* Exercise description:
Your response should consist solely of the records, written out exactly.

BEGIN

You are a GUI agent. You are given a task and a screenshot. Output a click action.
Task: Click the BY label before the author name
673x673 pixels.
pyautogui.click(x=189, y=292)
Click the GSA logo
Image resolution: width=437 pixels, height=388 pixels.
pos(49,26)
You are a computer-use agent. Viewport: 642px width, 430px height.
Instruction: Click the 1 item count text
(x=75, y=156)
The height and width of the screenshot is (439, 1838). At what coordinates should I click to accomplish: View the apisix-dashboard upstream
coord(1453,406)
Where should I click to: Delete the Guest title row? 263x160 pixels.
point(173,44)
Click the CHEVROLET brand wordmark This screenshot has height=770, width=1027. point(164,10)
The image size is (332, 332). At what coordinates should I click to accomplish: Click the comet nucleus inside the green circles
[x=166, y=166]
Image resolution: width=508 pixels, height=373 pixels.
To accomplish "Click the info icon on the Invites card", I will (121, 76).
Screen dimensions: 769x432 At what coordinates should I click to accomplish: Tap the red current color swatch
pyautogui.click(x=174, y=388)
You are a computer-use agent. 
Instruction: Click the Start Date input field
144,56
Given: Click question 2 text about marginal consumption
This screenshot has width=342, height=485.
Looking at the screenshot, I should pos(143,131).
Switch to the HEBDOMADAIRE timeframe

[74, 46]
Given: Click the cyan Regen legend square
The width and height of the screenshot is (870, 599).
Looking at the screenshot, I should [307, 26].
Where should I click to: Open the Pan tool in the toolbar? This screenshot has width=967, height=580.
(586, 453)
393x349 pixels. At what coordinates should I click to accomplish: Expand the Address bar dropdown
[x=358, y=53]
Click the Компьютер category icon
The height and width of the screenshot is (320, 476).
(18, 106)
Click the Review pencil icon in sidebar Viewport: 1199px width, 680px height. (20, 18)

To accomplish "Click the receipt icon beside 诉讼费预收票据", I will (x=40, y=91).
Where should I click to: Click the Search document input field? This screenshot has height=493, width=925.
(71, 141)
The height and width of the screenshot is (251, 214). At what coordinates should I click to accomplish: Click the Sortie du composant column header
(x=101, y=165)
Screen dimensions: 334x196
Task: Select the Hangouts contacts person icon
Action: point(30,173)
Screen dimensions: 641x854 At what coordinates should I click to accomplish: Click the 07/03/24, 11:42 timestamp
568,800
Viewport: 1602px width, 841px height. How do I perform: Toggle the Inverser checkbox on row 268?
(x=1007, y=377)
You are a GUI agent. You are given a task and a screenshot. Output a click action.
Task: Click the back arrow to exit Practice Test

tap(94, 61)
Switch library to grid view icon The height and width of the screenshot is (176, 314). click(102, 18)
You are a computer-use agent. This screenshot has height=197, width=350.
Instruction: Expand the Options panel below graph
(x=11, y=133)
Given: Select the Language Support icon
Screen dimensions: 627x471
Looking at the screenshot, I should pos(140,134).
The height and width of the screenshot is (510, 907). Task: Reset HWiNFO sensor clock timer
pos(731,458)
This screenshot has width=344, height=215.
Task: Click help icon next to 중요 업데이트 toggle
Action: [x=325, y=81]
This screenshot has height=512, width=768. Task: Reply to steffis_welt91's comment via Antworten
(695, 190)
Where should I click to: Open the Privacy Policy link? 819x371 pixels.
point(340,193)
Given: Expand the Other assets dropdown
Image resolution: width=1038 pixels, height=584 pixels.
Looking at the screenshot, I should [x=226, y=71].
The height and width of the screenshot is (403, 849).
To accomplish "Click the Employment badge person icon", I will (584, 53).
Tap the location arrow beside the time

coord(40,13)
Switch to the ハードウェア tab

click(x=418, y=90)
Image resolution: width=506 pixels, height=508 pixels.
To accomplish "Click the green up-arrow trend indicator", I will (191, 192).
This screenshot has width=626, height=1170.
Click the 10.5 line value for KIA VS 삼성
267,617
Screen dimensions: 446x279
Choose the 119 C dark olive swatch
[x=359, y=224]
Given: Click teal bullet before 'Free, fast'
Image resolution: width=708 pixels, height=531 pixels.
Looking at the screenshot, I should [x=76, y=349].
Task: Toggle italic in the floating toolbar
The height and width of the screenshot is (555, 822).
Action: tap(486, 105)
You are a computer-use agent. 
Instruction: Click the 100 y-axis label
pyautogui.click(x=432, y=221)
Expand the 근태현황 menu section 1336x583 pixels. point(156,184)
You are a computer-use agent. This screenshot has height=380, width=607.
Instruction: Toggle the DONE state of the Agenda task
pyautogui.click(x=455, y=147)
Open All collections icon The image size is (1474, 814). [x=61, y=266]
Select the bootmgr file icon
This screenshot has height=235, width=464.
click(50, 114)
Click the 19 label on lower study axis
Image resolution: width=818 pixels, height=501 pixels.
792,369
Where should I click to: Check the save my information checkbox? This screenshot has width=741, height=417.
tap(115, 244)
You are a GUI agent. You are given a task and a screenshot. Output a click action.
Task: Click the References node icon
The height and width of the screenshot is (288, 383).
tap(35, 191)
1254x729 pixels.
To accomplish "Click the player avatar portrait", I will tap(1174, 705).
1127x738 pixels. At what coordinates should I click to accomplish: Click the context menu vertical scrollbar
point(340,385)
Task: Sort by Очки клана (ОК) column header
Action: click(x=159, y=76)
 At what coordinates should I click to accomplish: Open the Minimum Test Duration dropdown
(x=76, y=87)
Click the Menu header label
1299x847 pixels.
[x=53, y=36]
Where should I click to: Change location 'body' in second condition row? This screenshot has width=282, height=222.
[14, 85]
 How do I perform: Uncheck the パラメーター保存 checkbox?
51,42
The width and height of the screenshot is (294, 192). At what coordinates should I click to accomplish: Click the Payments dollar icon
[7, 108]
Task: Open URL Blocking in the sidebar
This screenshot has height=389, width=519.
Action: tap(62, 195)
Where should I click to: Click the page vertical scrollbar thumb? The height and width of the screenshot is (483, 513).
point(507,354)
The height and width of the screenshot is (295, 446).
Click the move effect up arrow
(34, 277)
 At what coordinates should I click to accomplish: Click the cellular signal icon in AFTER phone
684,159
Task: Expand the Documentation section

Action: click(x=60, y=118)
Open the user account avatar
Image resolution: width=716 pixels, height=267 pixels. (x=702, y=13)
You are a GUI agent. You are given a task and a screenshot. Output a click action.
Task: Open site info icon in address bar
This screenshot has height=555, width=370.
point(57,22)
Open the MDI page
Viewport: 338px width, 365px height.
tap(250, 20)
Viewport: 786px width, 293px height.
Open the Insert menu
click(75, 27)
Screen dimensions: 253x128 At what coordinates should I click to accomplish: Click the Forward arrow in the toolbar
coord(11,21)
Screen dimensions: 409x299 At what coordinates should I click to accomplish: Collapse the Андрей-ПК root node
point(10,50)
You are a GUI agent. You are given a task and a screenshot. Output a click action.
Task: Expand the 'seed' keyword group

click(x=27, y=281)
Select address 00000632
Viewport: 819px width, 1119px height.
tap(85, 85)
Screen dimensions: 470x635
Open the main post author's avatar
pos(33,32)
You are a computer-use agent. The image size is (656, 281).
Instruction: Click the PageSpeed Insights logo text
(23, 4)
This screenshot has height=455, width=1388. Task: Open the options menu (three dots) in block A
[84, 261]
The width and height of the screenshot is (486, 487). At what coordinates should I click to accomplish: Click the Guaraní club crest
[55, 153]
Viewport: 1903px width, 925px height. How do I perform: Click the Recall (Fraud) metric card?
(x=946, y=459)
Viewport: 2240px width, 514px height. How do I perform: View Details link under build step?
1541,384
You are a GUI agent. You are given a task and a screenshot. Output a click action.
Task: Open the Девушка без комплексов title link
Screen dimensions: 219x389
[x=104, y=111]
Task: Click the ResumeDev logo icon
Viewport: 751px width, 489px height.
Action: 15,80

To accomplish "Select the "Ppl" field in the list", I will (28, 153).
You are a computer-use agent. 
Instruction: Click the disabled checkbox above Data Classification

END

* Solved exercise:
You are a GUI agent. You are given a task and a screenshot. Output a click action.
Task: Click the BY label before the author name
673x673 pixels.
pyautogui.click(x=189, y=292)
Click the GSA logo
Image resolution: width=437 pixels, height=388 pixels.
pos(49,26)
You are a computer-use agent. Viewport: 642px width, 430px height.
Instruction: Click the 1 item count text
(x=75, y=156)
The height and width of the screenshot is (439, 1838). At what coordinates should I click to accomplish: View the apisix-dashboard upstream
coord(1453,406)
Where should I click to: Delete the Guest title row? 263x160 pixels.
point(173,44)
Click the CHEVROLET brand wordmark This screenshot has height=770, width=1027. point(164,10)
The image size is (332, 332). At what coordinates should I click to accomplish: Click the comet nucleus inside the green circles
[x=166, y=166]
Image resolution: width=508 pixels, height=373 pixels.
To accomplish "Click the info icon on the Invites card", I will (121, 76).
Screen dimensions: 769x432 At what coordinates should I click to accomplish: Tap the red current color swatch
pyautogui.click(x=174, y=388)
You are a computer-use agent. 
Instruction: Click the Start Date input field
144,56
Given: Click question 2 text about marginal consumption
This screenshot has width=342, height=485.
Looking at the screenshot, I should pos(143,131).
Switch to the HEBDOMADAIRE timeframe

[74, 46]
Given: Click the cyan Regen legend square
The width and height of the screenshot is (870, 599).
Looking at the screenshot, I should [307, 26].
Where should I click to: Open the Pan tool in the toolbar? This screenshot has width=967, height=580.
(586, 453)
393x349 pixels. At what coordinates should I click to accomplish: Expand the Address bar dropdown
[x=358, y=53]
Click the Компьютер category icon
The height and width of the screenshot is (320, 476).
(18, 106)
Click the Review pencil icon in sidebar Viewport: 1199px width, 680px height. (20, 18)

To accomplish "Click the receipt icon beside 诉讼费预收票据", I will (x=40, y=91).
Where should I click to: Click the Search document input field? This screenshot has height=493, width=925.
(71, 141)
The height and width of the screenshot is (251, 214). At what coordinates should I click to accomplish: Click the Sortie du composant column header
(x=101, y=165)
Screen dimensions: 334x196
Task: Select the Hangouts contacts person icon
Action: point(30,173)
Screen dimensions: 641x854 At what coordinates should I click to accomplish: Click the 07/03/24, 11:42 timestamp
568,800
Viewport: 1602px width, 841px height. How do I perform: Toggle the Inverser checkbox on row 268?
(x=1007, y=377)
You are a GUI agent. You are given a task and a screenshot. Output a click action.
Task: Click the back arrow to exit Practice Test

tap(94, 61)
Switch library to grid view icon The height and width of the screenshot is (176, 314). click(102, 18)
You are a computer-use agent. This screenshot has height=197, width=350.
Instruction: Expand the Options panel below graph
(x=11, y=133)
Given: Select the Language Support icon
Screen dimensions: 627x471
Looking at the screenshot, I should pos(140,134).
The height and width of the screenshot is (510, 907). Task: Reset HWiNFO sensor clock timer
pos(731,458)
This screenshot has width=344, height=215.
Task: Click help icon next to 중요 업데이트 toggle
Action: [x=325, y=81]
This screenshot has height=512, width=768. Task: Reply to steffis_welt91's comment via Antworten
(695, 190)
Where should I click to: Open the Privacy Policy link? 819x371 pixels.
point(340,193)
Given: Expand the Other assets dropdown
Image resolution: width=1038 pixels, height=584 pixels.
Looking at the screenshot, I should [x=226, y=71].
The height and width of the screenshot is (403, 849).
To accomplish "Click the Employment badge person icon", I will (584, 53).
Tap the location arrow beside the time

coord(40,13)
Switch to the ハードウェア tab

click(x=418, y=90)
Image resolution: width=506 pixels, height=508 pixels.
To accomplish "Click the green up-arrow trend indicator", I will (191, 192).
This screenshot has width=626, height=1170.
Click the 10.5 line value for KIA VS 삼성
267,617
Screen dimensions: 446x279
Choose the 119 C dark olive swatch
[x=359, y=224]
Given: Click teal bullet before 'Free, fast'
Image resolution: width=708 pixels, height=531 pixels.
Looking at the screenshot, I should [x=76, y=349].
Task: Toggle italic in the floating toolbar
The height and width of the screenshot is (555, 822).
Action: tap(486, 105)
You are a computer-use agent. 
Instruction: Click the 100 y-axis label
pyautogui.click(x=432, y=221)
Expand the 근태현황 menu section 1336x583 pixels. point(156,184)
You are a computer-use agent. This screenshot has height=380, width=607.
Instruction: Toggle the DONE state of the Agenda task
pyautogui.click(x=455, y=147)
Open All collections icon The image size is (1474, 814). [x=61, y=266]
Select the bootmgr file icon
This screenshot has height=235, width=464.
click(50, 114)
Click the 19 label on lower study axis
Image resolution: width=818 pixels, height=501 pixels.
792,369
Where should I click to: Check the save my information checkbox? This screenshot has width=741, height=417.
tap(115, 244)
You are a GUI agent. You are given a task and a screenshot. Output a click action.
Task: Click the References node icon
The height and width of the screenshot is (288, 383).
tap(35, 191)
1254x729 pixels.
To accomplish "Click the player avatar portrait", I will tap(1174, 705).
1127x738 pixels. At what coordinates should I click to accomplish: Click the context menu vertical scrollbar
point(340,385)
Task: Sort by Очки клана (ОК) column header
Action: click(x=159, y=76)
 At what coordinates should I click to accomplish: Open the Minimum Test Duration dropdown
(x=76, y=87)
Click the Menu header label
1299x847 pixels.
[x=53, y=36]
Where should I click to: Change location 'body' in second condition row? This screenshot has width=282, height=222.
[14, 85]
 How do I perform: Uncheck the パラメーター保存 checkbox?
51,42
The width and height of the screenshot is (294, 192). At what coordinates should I click to accomplish: Click the Payments dollar icon
[7, 108]
Task: Open URL Blocking in the sidebar
This screenshot has height=389, width=519.
Action: tap(62, 195)
Where should I click to: Click the page vertical scrollbar thumb? The height and width of the screenshot is (483, 513).
point(507,354)
The height and width of the screenshot is (295, 446).
Click the move effect up arrow
(34, 277)
 At what coordinates should I click to accomplish: Click the cellular signal icon in AFTER phone
684,159
Task: Expand the Documentation section

Action: click(x=60, y=118)
Open the user account avatar
Image resolution: width=716 pixels, height=267 pixels. (x=702, y=13)
You are a GUI agent. You are given a task and a screenshot. Output a click action.
Task: Open site info icon in address bar
This screenshot has height=555, width=370.
point(57,22)
Open the MDI page
Viewport: 338px width, 365px height.
tap(250, 20)
Viewport: 786px width, 293px height.
Open the Insert menu
click(75, 27)
Screen dimensions: 253x128 At what coordinates should I click to accomplish: Click the Forward arrow in the toolbar
coord(11,21)
Screen dimensions: 409x299 At what coordinates should I click to accomplish: Collapse the Андрей-ПК root node
point(10,50)
You are a GUI agent. You are given a task and a screenshot. Output a click action.
Task: Expand the 'seed' keyword group

click(x=27, y=281)
Select address 00000632
Viewport: 819px width, 1119px height.
tap(85, 85)
Screen dimensions: 470x635
Open the main post author's avatar
pos(33,32)
You are a computer-use agent. The image size is (656, 281).
Instruction: Click the PageSpeed Insights logo text
(23, 4)
This screenshot has height=455, width=1388. Task: Open the options menu (three dots) in block A
[84, 261]
The width and height of the screenshot is (486, 487). At what coordinates should I click to accomplish: Click the Guaraní club crest
[55, 153]
Viewport: 1903px width, 925px height. How do I perform: Click the Recall (Fraud) metric card?
(x=946, y=459)
Viewport: 2240px width, 514px height. How do I perform: View Details link under build step?
1541,384
You are a GUI agent. You are given a task and a screenshot. Output a click action.
Task: Open the Девушка без комплексов title link
Screen dimensions: 219x389
[x=104, y=111]
Task: Click the ResumeDev logo icon
Viewport: 751px width, 489px height.
Action: 15,80

To accomplish "Select the "Ppl" field in the list", I will (28, 153).
You are a computer-use agent. 
Instruction: Click the disabled checkbox above Data Classification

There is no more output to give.